It was a fine decision to go to Zion National Park after the WSOP. Even though I’ve always loved camping, fishing, and hiking growing up, as a city girl I didn’t have much experience other than the occasional family outing and the basic Red Rock hikes I had only recently been introduced to in Vegas. There was also a courage-shriveling moment after a fall on a hiking/rock climbing trip with my volleyball team when I was 12. I was glad to have the online “Lucksacks,” Kevin MacPhee and Dylan Linde, and Nick and Michael Binger as my fellow wilderness explorers
Zion is just a two and a half hour drive from Las Vegas so it was a good choice for post-series detox. Kevin and Dylan had originally proposed to hike the “Narrows,” a river-submerged trail between the canyons that would have required aqua shoes and been practical for the desert heat, but as poker players, we had only concretely decided to go hours before take-off and were disappointed to find out in the morning that there was a flash flood warning for that hike. Unwilling to abandon our Zion decision we made the road-trip anyway, assuming there would be other fun picturesque trails at the park.
The guys were all seasoned outdoor veterans, so we prepared ourselves with tents, freeze-dried food, blister bandages, water purifiers, and plenty of sunblock. It was a smooth drive to the polygamy capital and the Zion Visitor’s centre was busy upon arrival and occupied mostly by families with school-aged children. Having active outdoorsy vacations is a very smart way to create lasting positive memories with your kids! The souvenir shop sold passports where children could collect stamps from all the National Parks they had visited. I would’ve thought that was so cool as a girl, though I suppose collecting real passport stamps is pretty neat too!

:: Data ::
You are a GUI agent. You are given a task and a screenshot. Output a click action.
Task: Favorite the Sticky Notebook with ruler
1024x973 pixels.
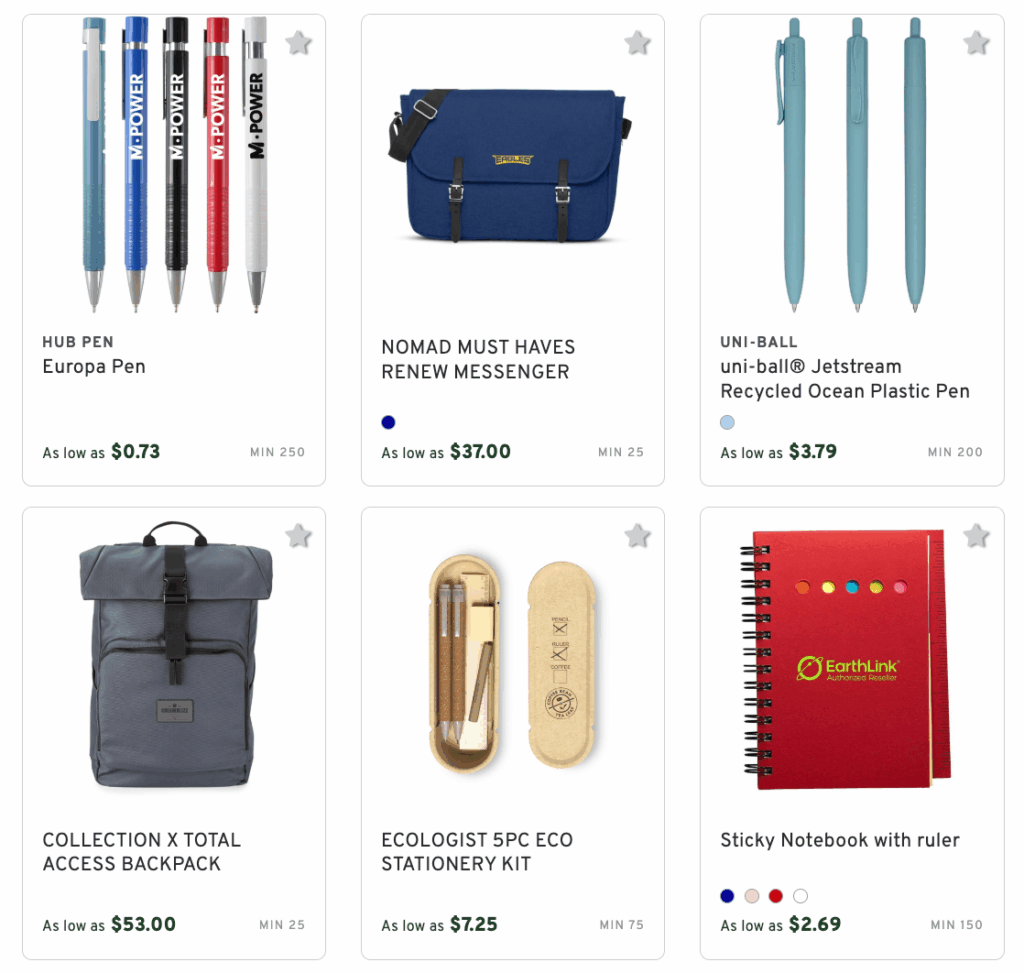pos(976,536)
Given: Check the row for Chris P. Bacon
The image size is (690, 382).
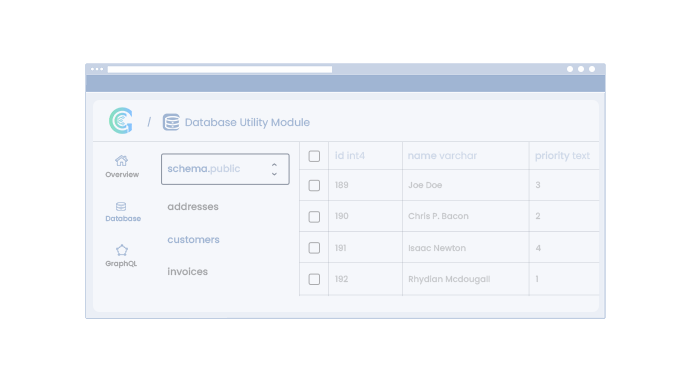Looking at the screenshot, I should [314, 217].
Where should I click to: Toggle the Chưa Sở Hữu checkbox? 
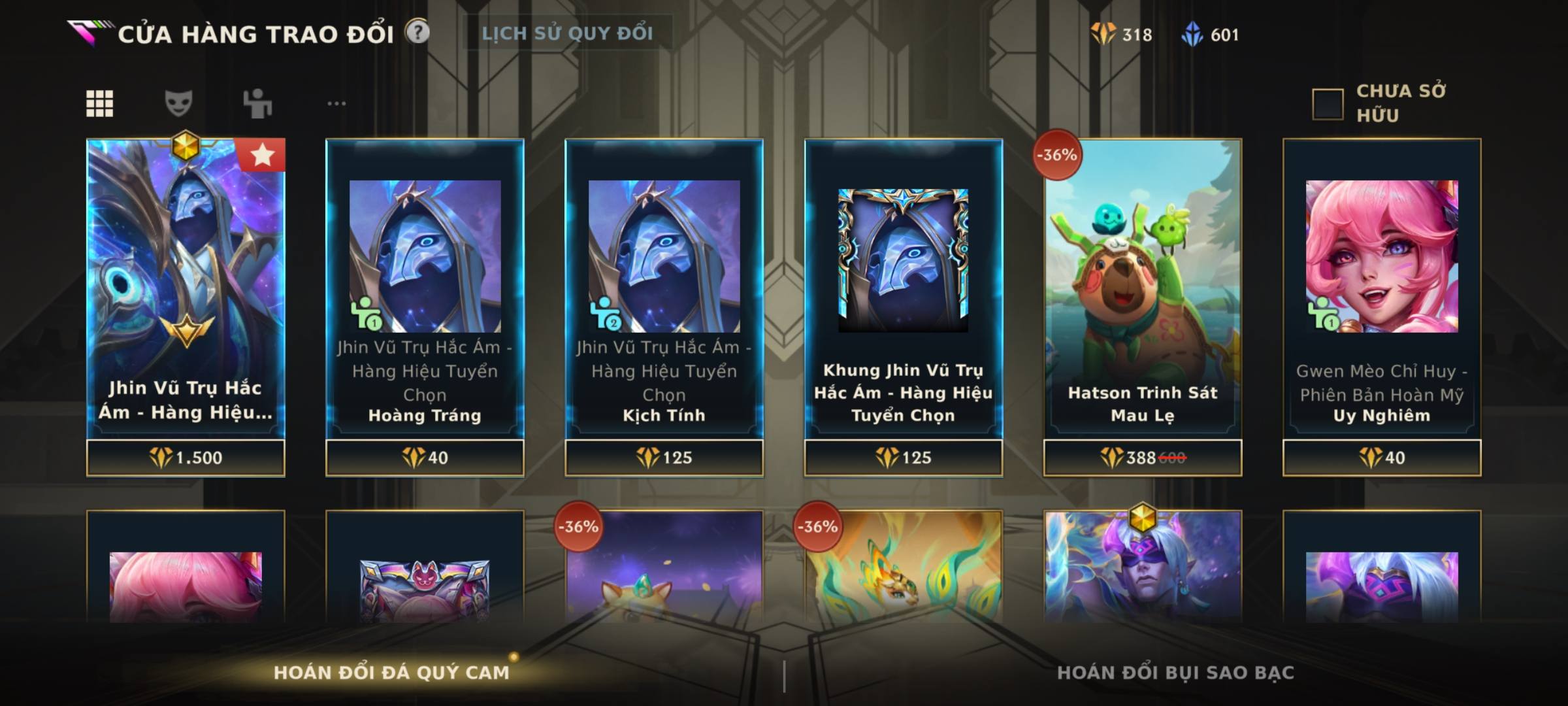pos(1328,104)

* * *

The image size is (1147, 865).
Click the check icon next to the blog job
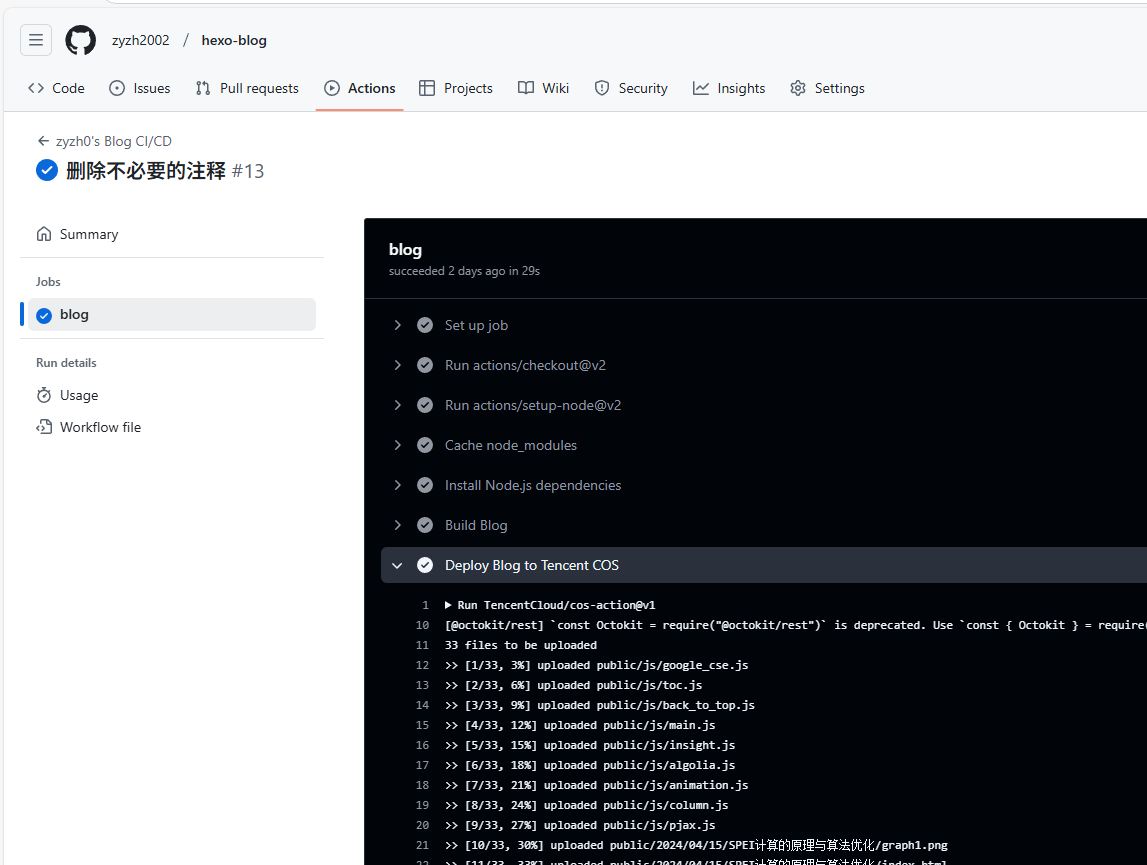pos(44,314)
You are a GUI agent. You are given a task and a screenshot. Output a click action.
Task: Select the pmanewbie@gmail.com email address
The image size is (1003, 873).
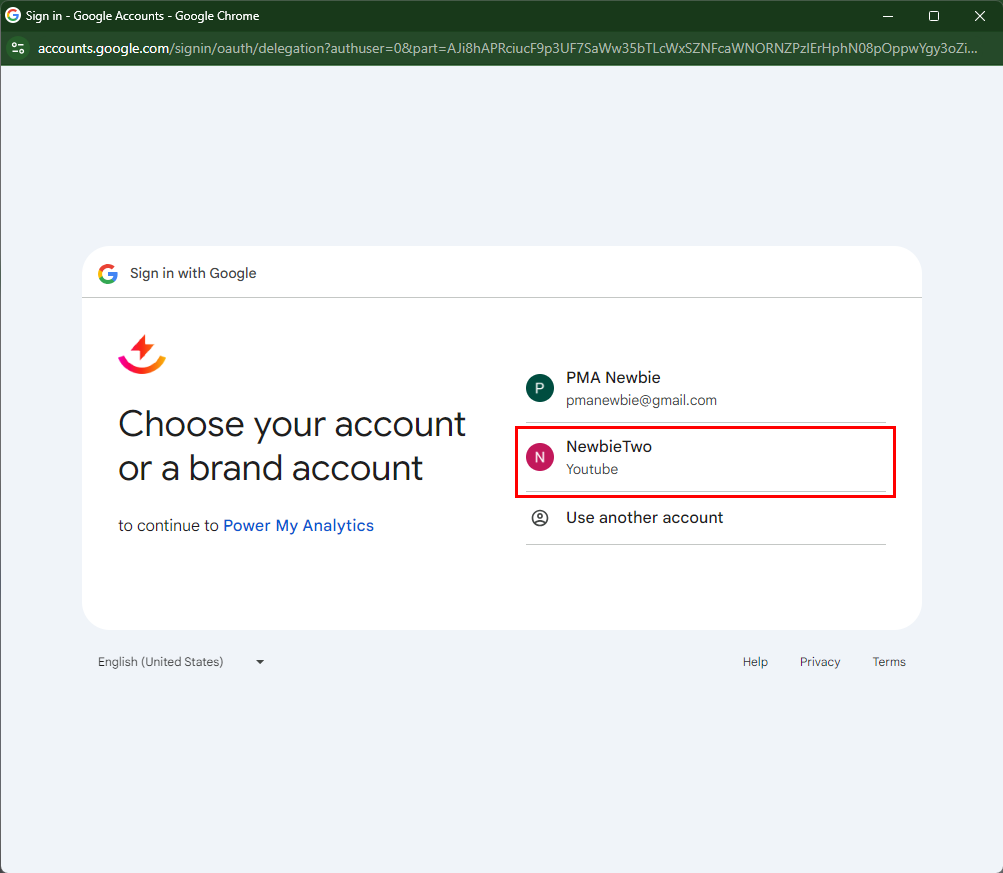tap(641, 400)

--

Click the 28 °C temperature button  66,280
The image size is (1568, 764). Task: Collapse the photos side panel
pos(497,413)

:: What this task involves ::
From the account of the trip to Zion National Park, reproduce verbatim the stretch from "The guys were" through "pretty neat too!".

:: Result for this task ::
The guys were all seasoned outdoor veterans, so we prepared ourselves with tents, freeze-dried food, blister bandages, water purifiers, and plenty of sunblock. It was a smooth drive to the polygamy capital and the Zion Visitor’s centre was busy upon arrival and occupied mostly by families with school-aged children. Having active outdoorsy vacations is a very smart way to create lasting positive memories with your kids! The souvenir shop sold passports where children could collect stamps from all the National Parks they had visited. I would’ve thought that was so cool as a girl, though I suppose collecting real passport stamps is pretty neat too!